At the opposite end of the spectrum; are dictionary files that have been part of word-processing software for decades and indeed also - there are various examples of electronic dictionary devices that are very much like caculators; therein, the amount of hardware/software resources required to make basic dictionaries work - must be minor.
Asking ChatGPT to provide some information (given public sources couldn't otherwise be easily identified); ChatGPT provided the following information,
Electronic software dictionaries have a long history dating back to the 1970s. One of the earliest examples of an electronic dictionary was the FED-2, created by the Soviet company "FED" in 1971. It was a translation device that used punch cards and a built-in CRT screen.
In the 1980s and 1990s, electronic dictionaries started to become more advanced and portable, with the introduction of devices such as the Franklin Electronic Publishers' "Bookman" and the Casio "Data Plus" series, which could fit into a pocket and could be powered by batteries.
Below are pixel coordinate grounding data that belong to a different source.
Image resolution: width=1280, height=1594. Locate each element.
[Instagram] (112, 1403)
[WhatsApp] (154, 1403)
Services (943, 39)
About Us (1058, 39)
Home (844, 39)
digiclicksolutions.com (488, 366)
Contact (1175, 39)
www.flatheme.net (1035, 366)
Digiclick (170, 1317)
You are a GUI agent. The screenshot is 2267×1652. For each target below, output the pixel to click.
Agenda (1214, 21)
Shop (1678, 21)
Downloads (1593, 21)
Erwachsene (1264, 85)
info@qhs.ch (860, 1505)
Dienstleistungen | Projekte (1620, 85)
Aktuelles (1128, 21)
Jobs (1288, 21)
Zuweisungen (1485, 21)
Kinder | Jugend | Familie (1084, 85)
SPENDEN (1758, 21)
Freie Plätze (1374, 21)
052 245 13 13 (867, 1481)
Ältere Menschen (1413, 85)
These early electronic dictionaries were limited in their storage capacity and typically held a small fraction of the words found in print dictionaries.
In the late 1990s, the first electronic dictionaries with built-in TFT screens and more advanced search functions were developed, such as the Seiko ER6700, which had a 2-megabyte memory and could store around 30,000 words.
As such; there is a spectrum between what is easily achieved, what may be feasibly achieved and in-turn what cannot be achieved at this time; without the use of public APIs.